Husband-and-wife team Indra Kantono and Gan Guoyi remember being met with raised eyebrows when they opened one of the city’s original craft cocktail bars, Jigger & Pony, in 2012. “Is this really safe at night?” Guoyi remembers her parents asking, referring not only to the bar business but also her choice of neighbourhood. Amoy Street, on the outskirts of Chinatown, is now home to four of the most highly regarded bars in the city, Jigger & Pony included.
Kantono says Singapore’s rise as a cocktail capital is a direct result of nothing being there before. He describes the city as a blank canvas. “We don’t have a century-old love affair with wines, or with whiskies, or anything at all,” says Kantono who, with Guoyi, now runs five establishments, with another on the way. “In New York, there are expectations for what a cocktail bar is. Here it’s kind of a blank slate.”
Steven Mason, general manager at the double-Michelin-starred Odette, echoed the notion. “Nothing is produced here, which means you have no ties with anyone,” he said. “That can be a wonderful thing.”
THINKING OUTSIDE THE BOX
Singapore is a truly international city, with a constant influx of foreigners, as well as locals, who tend to work or study abroad. Having picked up a taste for craft cocktails abroad, they now seek them back at home. “People really like new experiences in Singapore,” Kantono says. “They expect something they haven’t tried before.”
Of course, wealth is the underpinning to all this. A world capital of finance and trade, Singapore is home to residents and expats with money to spend and more and more tourists ready to do the same.
Enter Employees Only, one of New York’s most highly regarded cocktail bars, which opened a Singapore branch in 2016. Co-founder Igor Hadzismajlovic says the city’s “diverse expat community of people who love to eat and drink” is what sold him on the destination. “We were confident we would have an audience there,” he explains.
A sense of energy and experimentation underpins the whole of Singapore’s drinking scene.
At Gibson, perhaps my favourite bar of the Jigger & Pony group, I sipped a gin-honey-lemon concoction I was told would make me feel like a hummingbird — it arrived suspended in a glass bulb with a profusion of flora and an abnormally short straw, such that I had to bury my nose into the drink. (Birdlike, indeed!) At the recklessly creative Operation Dagger, a rum and salted egg yolk cocktail is smoked in hay; at Native, there’s an unrivalled dedication to southeast Asian spirits and ingredients, including the aforementioned ants. And these bars are just the beginning.
Even wine bars are pushing international boundaries. At RVLT, with its artfully unfinished look and exploratory wine selection, you can drink cult favourites such as the sparkling wines of the Loire’s Domaine Mosse or a light, dynamic red Poulsard from the Jura-a list that would be a sommelier favourite anywhere in New York or Los Angeles.
COMPETITIVE ADVANTAGES
Crackerjack is the newest venue from Proof & Co., a group that runs several Singapore bars and consults on other ambitious ventures in town. More significant, it acts as an importer for a remarkable array of boozy products and also trains bartenders on how to use them.

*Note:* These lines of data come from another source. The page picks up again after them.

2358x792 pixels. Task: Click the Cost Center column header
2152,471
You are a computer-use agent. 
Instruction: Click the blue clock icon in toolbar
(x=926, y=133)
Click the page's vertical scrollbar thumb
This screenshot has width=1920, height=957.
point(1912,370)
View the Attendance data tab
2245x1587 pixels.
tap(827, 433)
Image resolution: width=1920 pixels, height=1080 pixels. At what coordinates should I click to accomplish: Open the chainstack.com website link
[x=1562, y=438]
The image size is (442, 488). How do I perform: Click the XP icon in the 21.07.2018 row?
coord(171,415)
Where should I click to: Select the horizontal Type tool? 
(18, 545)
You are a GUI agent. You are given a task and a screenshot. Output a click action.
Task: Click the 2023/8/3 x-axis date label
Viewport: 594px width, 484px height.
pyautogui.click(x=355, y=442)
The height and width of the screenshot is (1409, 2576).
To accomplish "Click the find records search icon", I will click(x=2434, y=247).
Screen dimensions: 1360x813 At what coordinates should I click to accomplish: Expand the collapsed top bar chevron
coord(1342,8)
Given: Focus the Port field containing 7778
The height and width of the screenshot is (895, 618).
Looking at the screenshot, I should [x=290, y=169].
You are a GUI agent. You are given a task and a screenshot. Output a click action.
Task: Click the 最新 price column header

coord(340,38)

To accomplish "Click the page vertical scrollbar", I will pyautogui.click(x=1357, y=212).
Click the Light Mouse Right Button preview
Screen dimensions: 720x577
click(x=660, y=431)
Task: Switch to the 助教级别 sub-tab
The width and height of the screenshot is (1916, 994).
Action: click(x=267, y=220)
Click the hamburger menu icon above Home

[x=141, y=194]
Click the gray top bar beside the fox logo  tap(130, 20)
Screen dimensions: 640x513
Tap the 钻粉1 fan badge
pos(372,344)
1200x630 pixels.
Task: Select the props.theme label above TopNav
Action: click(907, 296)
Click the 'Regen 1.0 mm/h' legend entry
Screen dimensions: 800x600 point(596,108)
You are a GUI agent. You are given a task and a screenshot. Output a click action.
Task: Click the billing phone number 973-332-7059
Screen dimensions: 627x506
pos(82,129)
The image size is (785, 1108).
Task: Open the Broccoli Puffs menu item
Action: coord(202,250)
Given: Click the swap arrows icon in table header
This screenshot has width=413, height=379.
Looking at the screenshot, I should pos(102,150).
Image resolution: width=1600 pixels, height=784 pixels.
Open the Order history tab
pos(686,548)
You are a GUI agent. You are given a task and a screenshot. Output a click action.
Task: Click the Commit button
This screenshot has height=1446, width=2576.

Case in point: One Saturday night, Kantono, the pioneer barman, led me to the group’s latest project. In a space they call Junior — an unmarked, 10-seat bar tucked behind Crackerjack — they’ve opened a six-month popup dubbed Norma. (Each pop-up at Junior has a different name.) Norma is an ode to agave, with drinks that focus on tequila, mescal and even lesser-known bottlings of raicilla, a herbaceous and earthy cousin to mescal that rarely makes it out of Oaxaca.
“No one in Singapore was asking for an agave bar,” says Kantono, sipping a mescal cocktail from a skull mug, surrounded by a crowd of restaurant industry drinkers. “No one here goes to Mexico, no one knows what mescal is. But there’s a sense of ‘screw it, let’s try it.’ This is supply-led. It’s not demand-led.”